Machine Learning - K-Nearest Neighbours

Classification vs Regression

Before we begin, lets get some terminology out of the way.

  • Machine Learning: is essentially a piece of software that is able to receive some data and is able to make predictions using this data. The main types of algorithms used in machine learning are classification and regression.
  • Classification algorithms - Could something be this or that? If you were to apply for a mortgage and you gave the bank a load of your criteria (age, occupation, etc), they will say YES or NO as to whether or not they’ll lend you the money. The result of a classification algorithm is one of a set of possible outcomes.
  • Regression algorithms - What would be the value of this? If you had the heights/weights of 100 people, and plotted that data onto a graph, you could work out roughly guess how much a different person with a particular height would weigh. The result of a regression algorithm is typically a value that is calculated.

K-Nearest Neighbours

To describe what K-Nearest Neighbours is, let us use an an entirely plausable real world analogy. You are magically teleported to another part of the world, and are to continue your career as a software craftsmen there. However, during the teleportation process, you have somehow lost all of your previous programming knowledge. What a pity.

Furthermore, the teleportation process has eradicated your ability to know multiple programming languages. You must now select one programming language and you’ll need to find a job with this single skill.

Which programming langauge would you learn to maximise the chance of you finding a new job? What you may do is find out what language most of the companies in the local area are using, and learn that. How many of the nearest companies do you look at? 1? 2? K? You may see where I’m going with this. If 4 out of the 5 nearest companies in your area are all using Java, you may come to the realization that Java may be your best langauge to learn in order to find a new job. Like I said before, we are using an entirely plausable example here.

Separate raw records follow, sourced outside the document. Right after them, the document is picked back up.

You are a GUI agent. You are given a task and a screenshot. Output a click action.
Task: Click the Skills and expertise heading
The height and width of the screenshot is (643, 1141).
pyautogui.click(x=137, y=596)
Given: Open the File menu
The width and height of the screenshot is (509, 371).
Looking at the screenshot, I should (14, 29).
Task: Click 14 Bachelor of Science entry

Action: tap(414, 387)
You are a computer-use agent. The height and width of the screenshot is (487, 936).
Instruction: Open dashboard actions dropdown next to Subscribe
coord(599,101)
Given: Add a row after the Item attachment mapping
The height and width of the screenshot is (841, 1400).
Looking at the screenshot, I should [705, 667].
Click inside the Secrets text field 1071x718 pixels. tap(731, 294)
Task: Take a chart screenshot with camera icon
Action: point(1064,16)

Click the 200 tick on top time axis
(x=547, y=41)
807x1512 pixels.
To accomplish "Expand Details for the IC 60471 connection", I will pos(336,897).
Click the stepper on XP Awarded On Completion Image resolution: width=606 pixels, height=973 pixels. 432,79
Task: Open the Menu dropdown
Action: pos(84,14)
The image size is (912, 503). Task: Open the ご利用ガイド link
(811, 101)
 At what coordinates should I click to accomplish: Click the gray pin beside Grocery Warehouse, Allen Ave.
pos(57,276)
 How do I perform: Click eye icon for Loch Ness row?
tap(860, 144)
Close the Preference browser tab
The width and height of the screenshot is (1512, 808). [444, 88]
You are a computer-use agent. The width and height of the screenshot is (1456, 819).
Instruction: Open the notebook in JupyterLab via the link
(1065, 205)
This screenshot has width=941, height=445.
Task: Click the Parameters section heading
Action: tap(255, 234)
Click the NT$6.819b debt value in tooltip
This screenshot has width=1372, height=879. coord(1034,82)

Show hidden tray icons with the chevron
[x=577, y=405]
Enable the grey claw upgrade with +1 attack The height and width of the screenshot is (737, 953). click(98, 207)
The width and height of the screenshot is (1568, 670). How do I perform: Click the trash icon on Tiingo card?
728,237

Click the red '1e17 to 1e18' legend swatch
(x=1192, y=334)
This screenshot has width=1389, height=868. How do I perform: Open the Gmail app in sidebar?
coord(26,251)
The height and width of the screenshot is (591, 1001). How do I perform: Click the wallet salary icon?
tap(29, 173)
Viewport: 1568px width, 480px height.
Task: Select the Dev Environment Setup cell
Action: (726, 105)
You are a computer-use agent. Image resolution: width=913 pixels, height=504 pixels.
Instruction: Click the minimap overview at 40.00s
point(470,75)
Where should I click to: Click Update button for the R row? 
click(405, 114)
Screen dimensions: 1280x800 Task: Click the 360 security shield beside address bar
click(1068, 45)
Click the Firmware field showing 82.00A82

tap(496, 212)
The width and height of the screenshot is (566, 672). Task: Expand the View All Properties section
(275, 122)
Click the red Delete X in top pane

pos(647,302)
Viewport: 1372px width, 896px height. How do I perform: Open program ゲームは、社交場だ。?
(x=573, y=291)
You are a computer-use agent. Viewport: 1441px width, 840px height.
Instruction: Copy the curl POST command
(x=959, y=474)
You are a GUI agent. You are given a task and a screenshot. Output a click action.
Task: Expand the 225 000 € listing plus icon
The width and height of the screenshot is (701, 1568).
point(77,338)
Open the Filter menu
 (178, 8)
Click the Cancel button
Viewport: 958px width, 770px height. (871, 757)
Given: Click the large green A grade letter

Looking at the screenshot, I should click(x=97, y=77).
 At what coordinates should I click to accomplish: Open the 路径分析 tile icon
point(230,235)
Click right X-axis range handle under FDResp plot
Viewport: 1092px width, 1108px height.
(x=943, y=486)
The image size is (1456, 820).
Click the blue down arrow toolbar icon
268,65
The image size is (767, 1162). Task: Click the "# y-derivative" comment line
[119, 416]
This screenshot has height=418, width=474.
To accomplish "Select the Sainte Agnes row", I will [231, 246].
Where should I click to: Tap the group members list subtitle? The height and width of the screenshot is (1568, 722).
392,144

What I’ve described here is a Classification algorithm, whereby you are selecting which class (or in this case, programming langauge) to choose from.

K-Nearest Neighbours is split into two varieties, classification and regression.

K-Nearest Neighbours Classification works as follows;

Given the following graph;

image

  1. Select a query point on the graph (red point on the graph)
  2. Select k number of data points that are closest to the query point.
  3. We can determine that the value of the query point will likely be the most common that the other data points hold.

K-Nearest Neighbours Regression works in a similar way. Instead, rather than using the most common value in the neighbourhood, you would typically use the average of the values in the neighbourhood instead.

This algorithm can be applied in lots of dfferent areas. If you had a load of medical data for blood tests, you may expect a group of people with a particular disease to be clustered together if you were to plot that data in a graph.